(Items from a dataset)
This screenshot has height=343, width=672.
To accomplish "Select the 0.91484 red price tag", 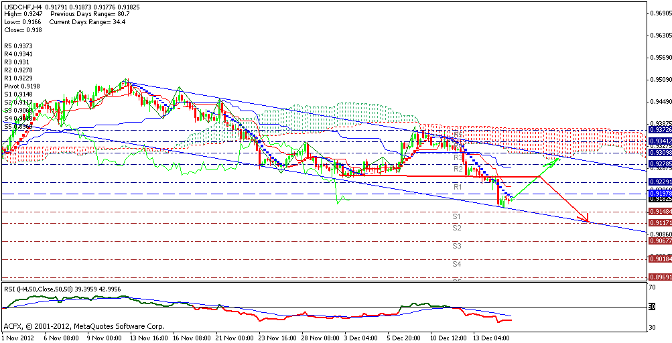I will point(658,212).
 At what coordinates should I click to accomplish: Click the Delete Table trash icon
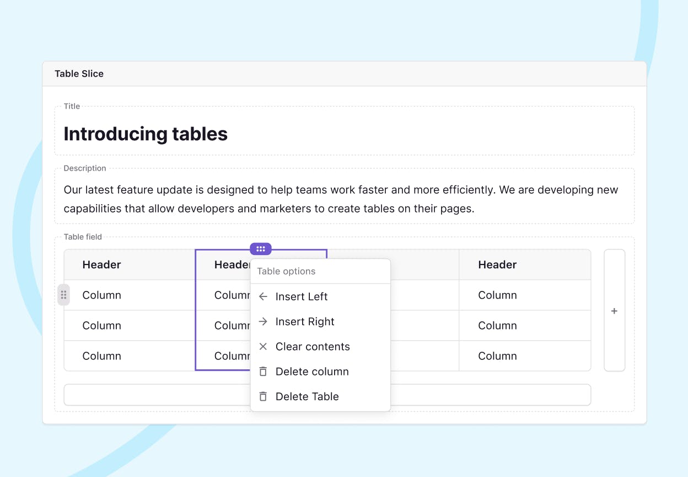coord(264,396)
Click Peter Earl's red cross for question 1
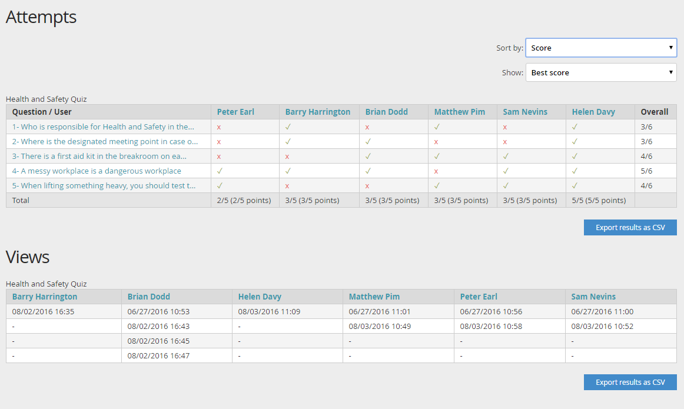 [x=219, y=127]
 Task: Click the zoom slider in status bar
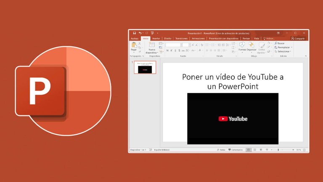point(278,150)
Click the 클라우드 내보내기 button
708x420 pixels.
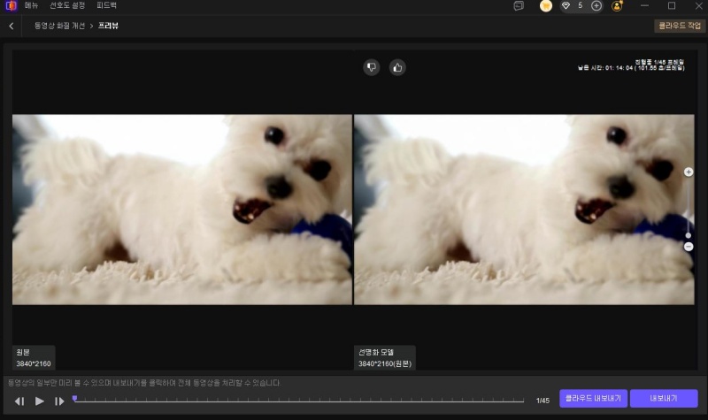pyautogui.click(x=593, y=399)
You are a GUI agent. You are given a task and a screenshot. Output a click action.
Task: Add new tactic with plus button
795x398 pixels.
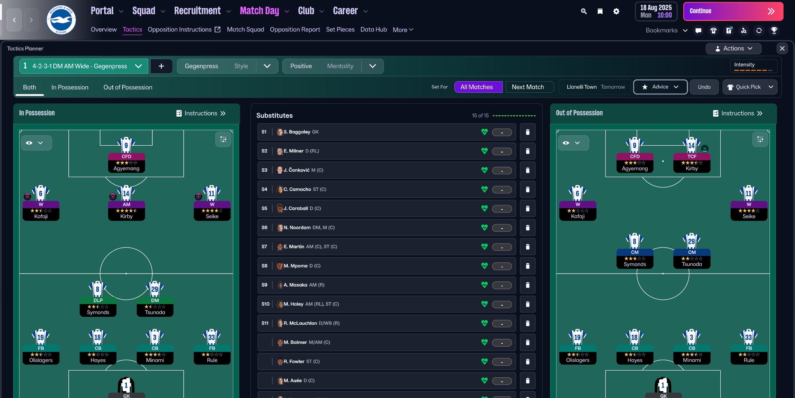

What is required: Show all lines in the entries above where the string "button" appears.

Response area:
Click the 클라우드 내보내기 button
Task: Add new tactic with plus button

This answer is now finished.